The linearized vortex lattice approach was used by Farberov and Plissov [83], Plissov [84], and Konov [85, 86] to determine the characteristics of wings of different planforms and lateral cross section near the interface, and by Plissov and Latypov [87] to compose tables of rotational derivatives for wings of different aspect ratios near the ground. Ermolenko [88] conceived an ap­proximate nonlinear approach to the steady aerodynamics of wings near a solid boundary based on iteration of position of trailing vortices in connec­tion with the induced velocity field in a plane, normal to the wing and passing through the trailing edge.

Treschevskiy and Yushin [89], Pavlovets et al. [90], Yushin [91], and Volkov et al. [92] utilized various modifications of discrete and panel vortex methods to compute the characteristics of wings and wing systems in the ground effect.

Katz [93] used a vortex lattice method incorporating a freely deforming wake to investigate the performance of lifting surfaces close to the ground with application to the aerodynamics of racing cars.

Deese and Agarval [94] employed an Euler solver, based on the finite – volume Runge-Kutta time-stepping scheme to predict the 3-D compressible flow around airfoils and wings in the ground effect. They applied this tech­nique to calculate the aerodynamics of Clark-Y airfoil (infinite aspect ratio) and a low-aspect-ratio wing with a Clark-Y cross section.

Kataoka et al. [95] extended the two-dimensional steady-state approach to treat the aerodynamics of a foil moving in the presence of a water surface. The foil was replaced by a source distribution on its contour and a vortex distribution on its camber line. The free surface effect was taken into account by distributing wave sources on an unperturbed position of the boundary. Mizutani and Suzuki [96] used an iterative approach based on panel meth­ods for the airflow field and the Rankine method for the water flow field to account for the free surface effects and calculated wave patterns generated by a rectangular wing with endplates. In both of these works, the differences in the aerodynamic predictions for a wing near a free surface and near a corresponding solid boundary were found to be insignificant.

By using the method of continuous vortex layers (vortex panel approach ), Volkov [97] carried out some computational investigation into the influence of the geometry of the foil upon its aerodynamic characteristics in proximity to the ground.

Morishita and Tezuka [98] presented some numerical data on the two­dimensional aerodynamics of the airfoil in the compressible ground-effect flow.

Day and Doctors [99] applied the vortex lattice method to calculate the steady aerodynamic characteristics of wings and wing systems in the ground effect with the incorporation of the deformation of the wakes into the numer­ical scheme.

Chun et al. [100] carried out computations for the aerodynamic charac­teristics of both isolated wings and the entire craft of the flying wing configu­ration in ground effect using the potential-based panel method of dipole and source distributions.

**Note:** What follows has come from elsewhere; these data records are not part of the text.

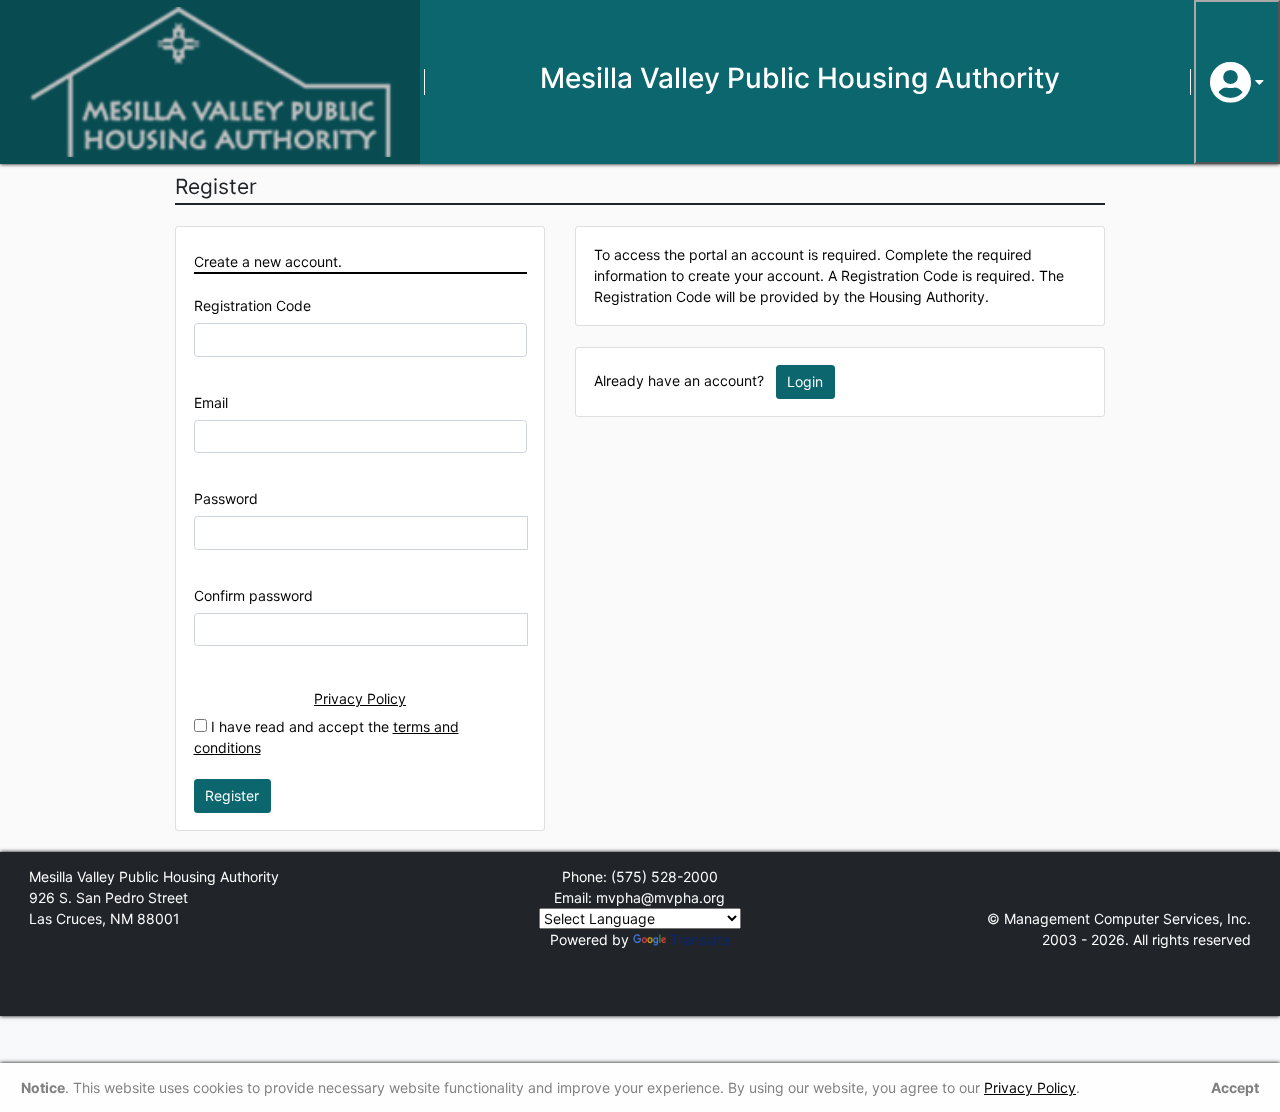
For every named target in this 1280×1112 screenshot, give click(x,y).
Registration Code (252, 305)
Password (226, 498)
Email (211, 402)
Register (232, 795)
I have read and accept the (326, 737)
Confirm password (253, 595)
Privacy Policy (360, 698)
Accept (1235, 1087)
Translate (700, 939)
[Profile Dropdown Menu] (1237, 82)
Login (805, 381)
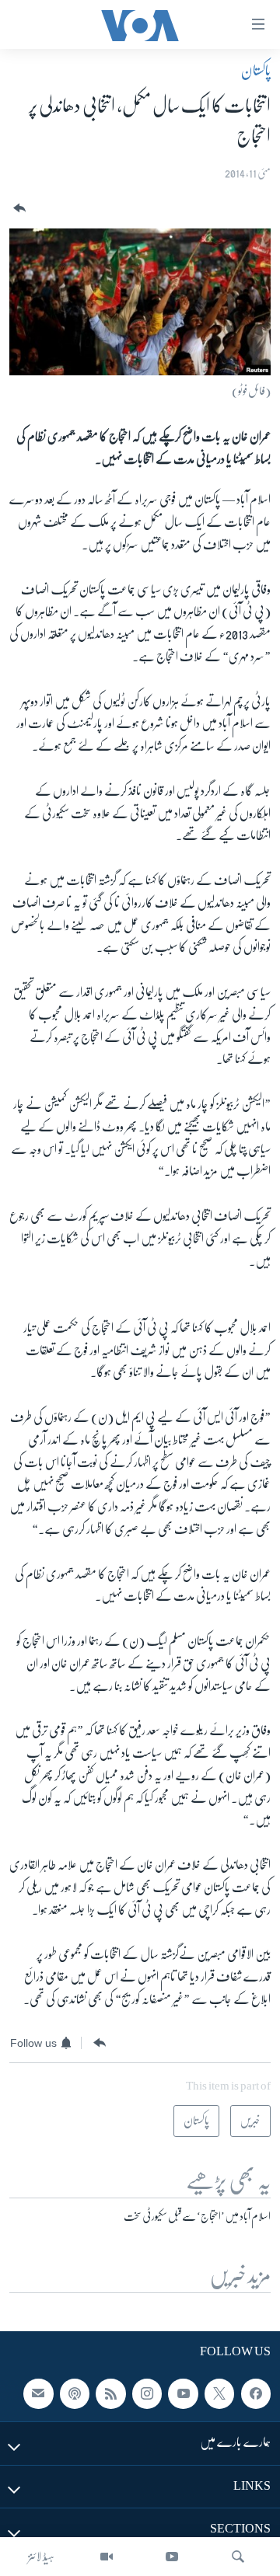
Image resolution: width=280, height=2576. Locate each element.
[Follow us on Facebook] (256, 2393)
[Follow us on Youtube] (183, 2393)
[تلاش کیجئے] (238, 2556)
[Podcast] (74, 2393)
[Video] (106, 2556)
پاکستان (256, 70)
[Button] (18, 208)
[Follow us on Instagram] (147, 2393)
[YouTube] (172, 2556)
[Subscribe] (38, 2393)
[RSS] (110, 2393)
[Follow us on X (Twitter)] (219, 2393)
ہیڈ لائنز (41, 2556)
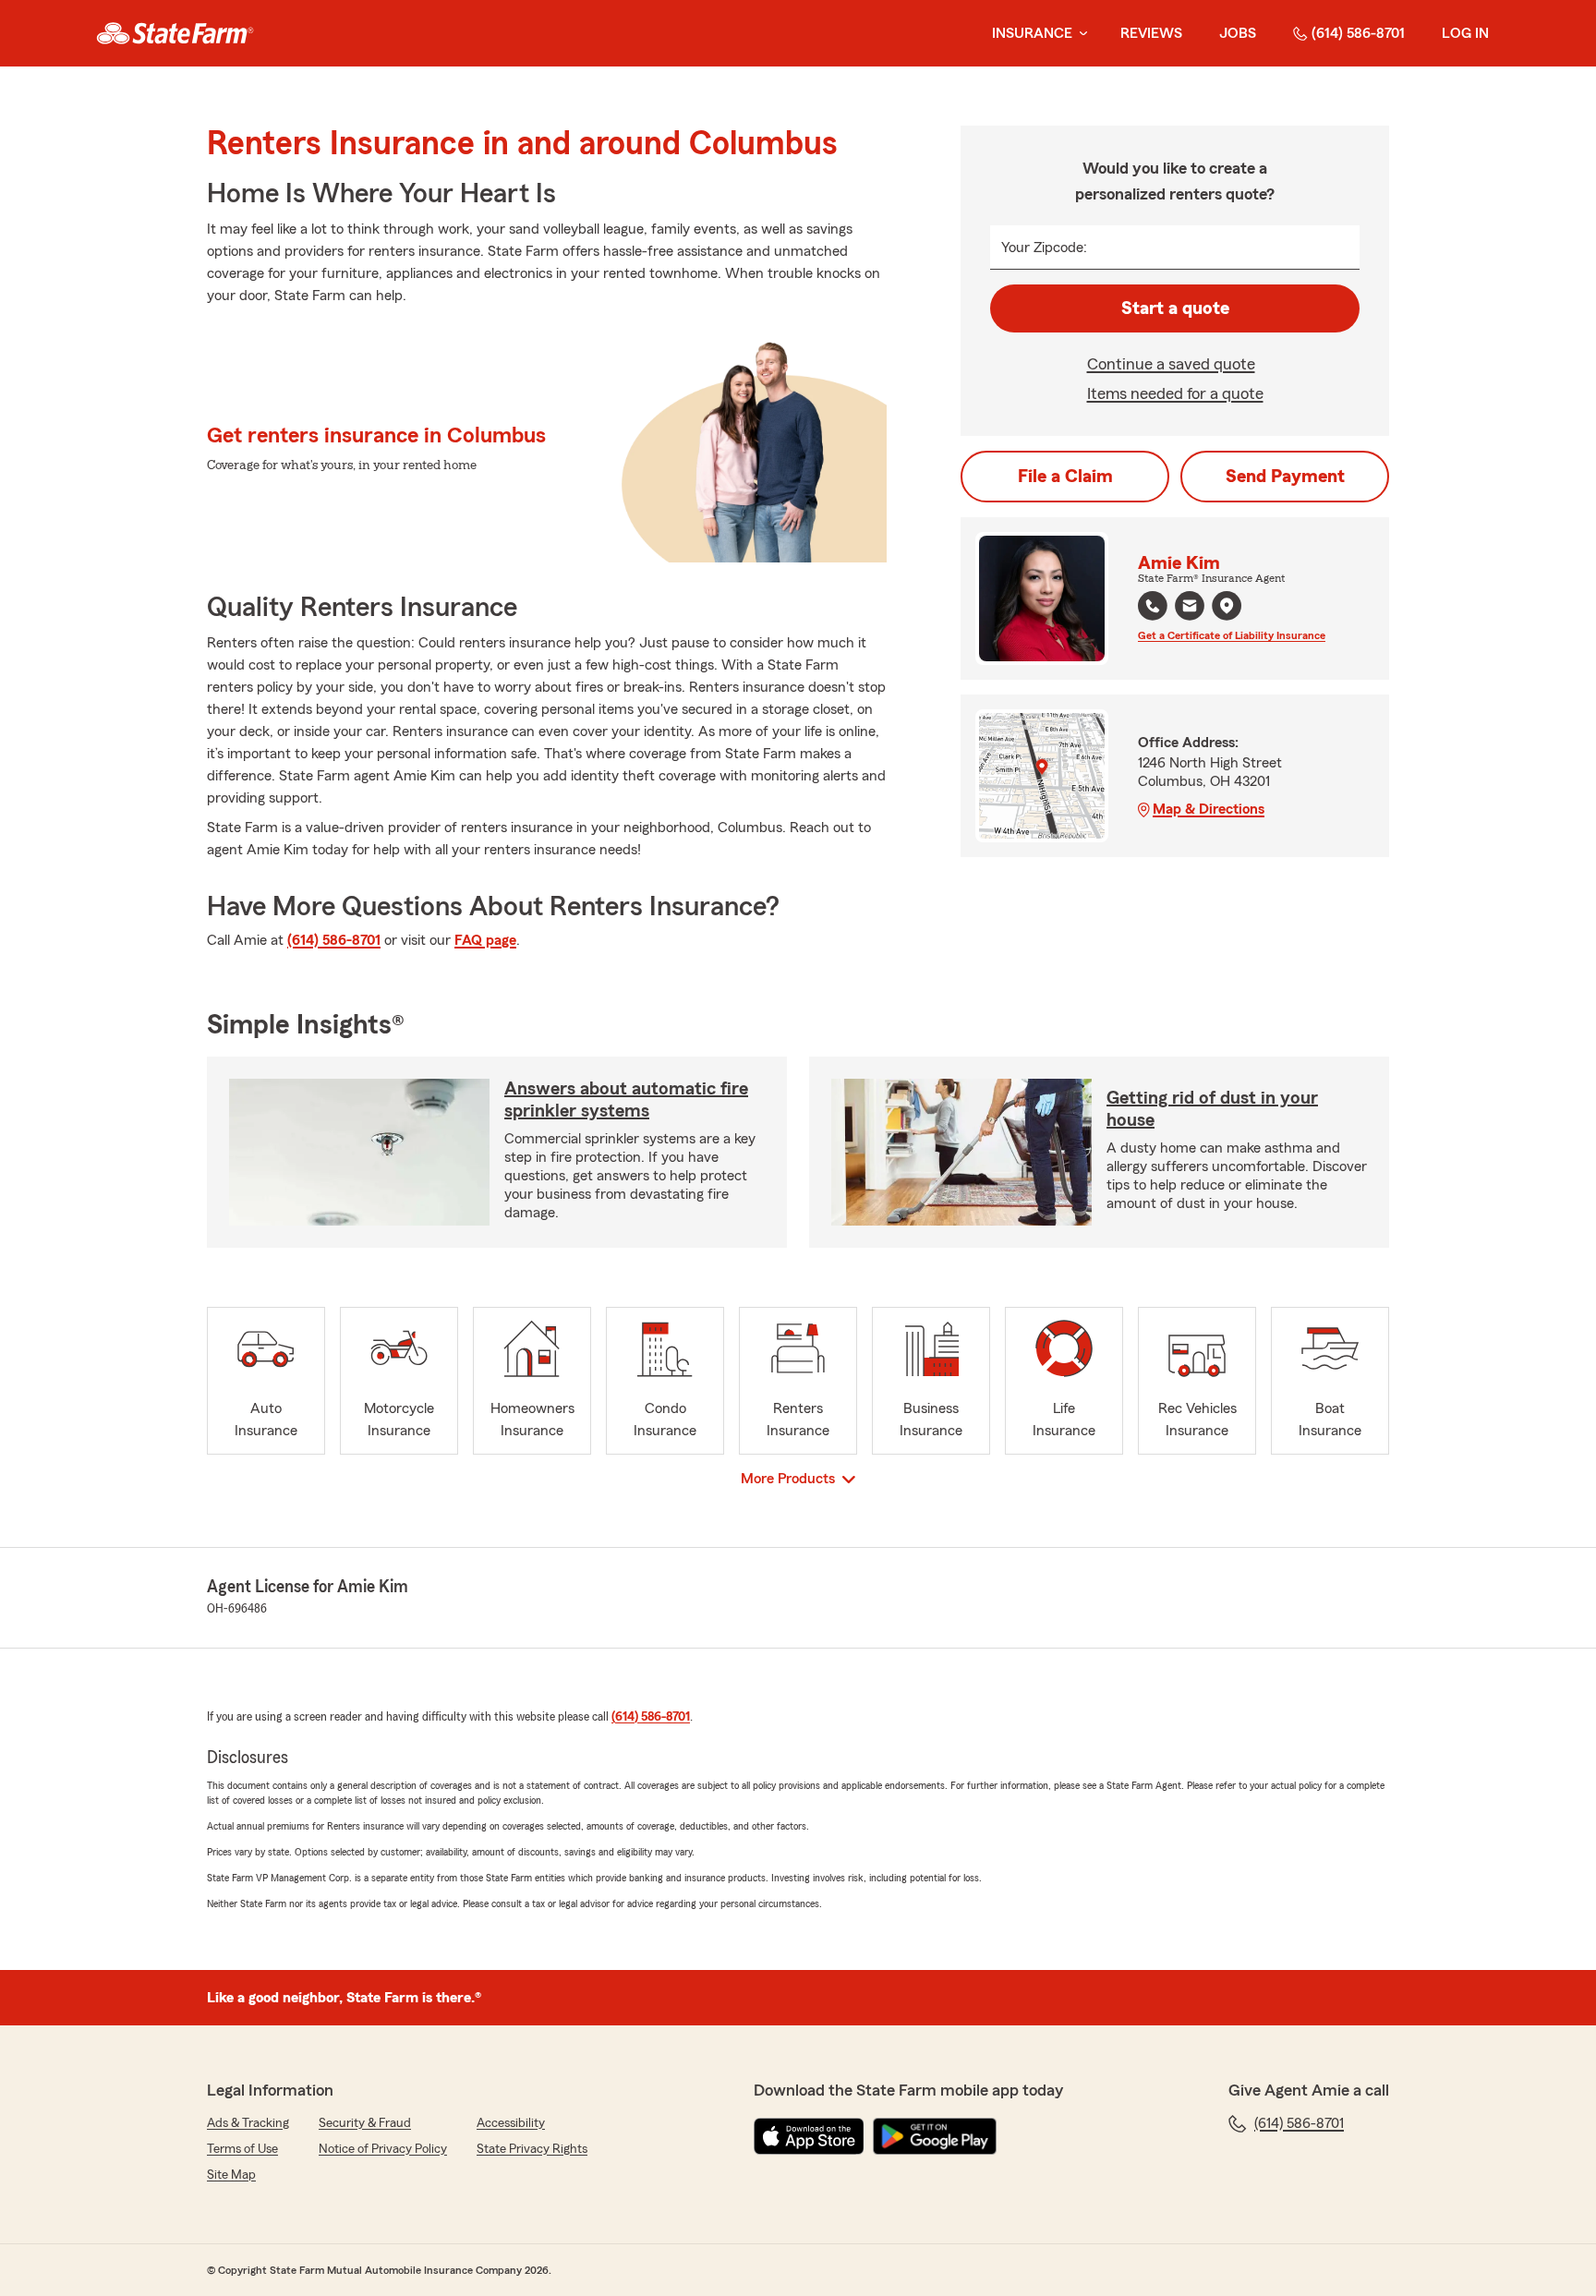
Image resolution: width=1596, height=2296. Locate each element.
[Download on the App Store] (809, 2136)
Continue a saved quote (1171, 364)
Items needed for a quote (1175, 393)
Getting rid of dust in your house (1212, 1109)
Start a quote (1175, 308)
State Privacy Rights (532, 2149)
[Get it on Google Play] (935, 2136)
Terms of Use (242, 2149)
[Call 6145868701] (1152, 606)
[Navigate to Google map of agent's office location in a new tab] (1226, 606)
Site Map (231, 2175)
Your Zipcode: (1044, 247)
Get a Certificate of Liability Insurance (1231, 635)
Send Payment (1285, 476)
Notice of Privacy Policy (383, 2149)
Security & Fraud (365, 2123)
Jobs (1237, 33)
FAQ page (485, 940)
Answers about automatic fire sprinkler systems (626, 1100)
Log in (1465, 33)
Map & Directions (1208, 809)
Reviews (1151, 33)
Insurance (1032, 33)
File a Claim (1065, 476)
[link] (175, 33)
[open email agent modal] (1189, 608)
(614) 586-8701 (1358, 33)
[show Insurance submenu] (1079, 33)
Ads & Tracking (248, 2123)
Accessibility (511, 2123)
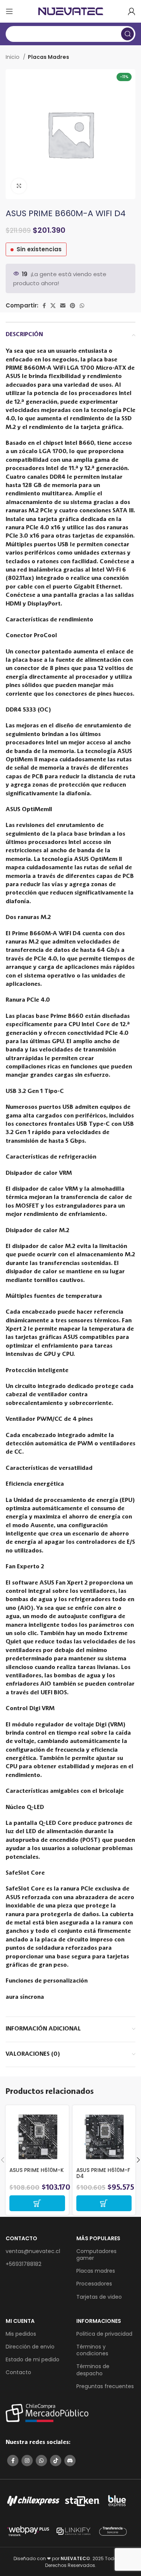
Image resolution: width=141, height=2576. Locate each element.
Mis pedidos (21, 2334)
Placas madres (95, 2271)
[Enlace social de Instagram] (27, 2460)
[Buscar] (127, 34)
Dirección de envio (30, 2346)
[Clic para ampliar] (18, 186)
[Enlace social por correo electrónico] (63, 305)
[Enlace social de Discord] (70, 2460)
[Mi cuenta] (131, 11)
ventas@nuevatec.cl (33, 2251)
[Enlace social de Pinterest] (72, 305)
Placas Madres (48, 57)
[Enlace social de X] (53, 305)
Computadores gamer (96, 2254)
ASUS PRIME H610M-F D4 (103, 2173)
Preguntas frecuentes (105, 2386)
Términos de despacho (92, 2369)
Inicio (13, 57)
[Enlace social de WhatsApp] (81, 305)
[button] (37, 2203)
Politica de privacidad (104, 2334)
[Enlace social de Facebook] (44, 305)
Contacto (18, 2372)
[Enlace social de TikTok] (55, 2460)
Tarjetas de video (99, 2297)
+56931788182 (23, 2264)
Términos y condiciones (92, 2350)
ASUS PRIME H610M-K (36, 2170)
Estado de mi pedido (32, 2359)
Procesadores (94, 2283)
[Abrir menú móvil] (9, 11)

Standingford and Tuck [101] applied the high-resolution approach developed within the steady lifting surface theory to investigate the influence of endplates upon the characteristics of a thin flat rectangular wing in the ground effect. The authors report this approach yields better accuracy than the standard vortex lattice method near the edges of a junction of a wing-plus-endplates system.

Hsiun and Chen [102] proposed a numerical procedure for the design of two-dimensional airofoils in the ground effect. The corresponding inverse problem was based upon the least square fitting of a prescribed pressure distribution and a vortex panel method to obtain a direct solution of the problem.

Design problems for airfoil sections near the ground have also been con­sidered by Kiihmstedt and Milbradt [103], whose objectives for optimization were stability and maximum lift. These authors used and compared several potential code methods in both 2-D and 3-D formulations.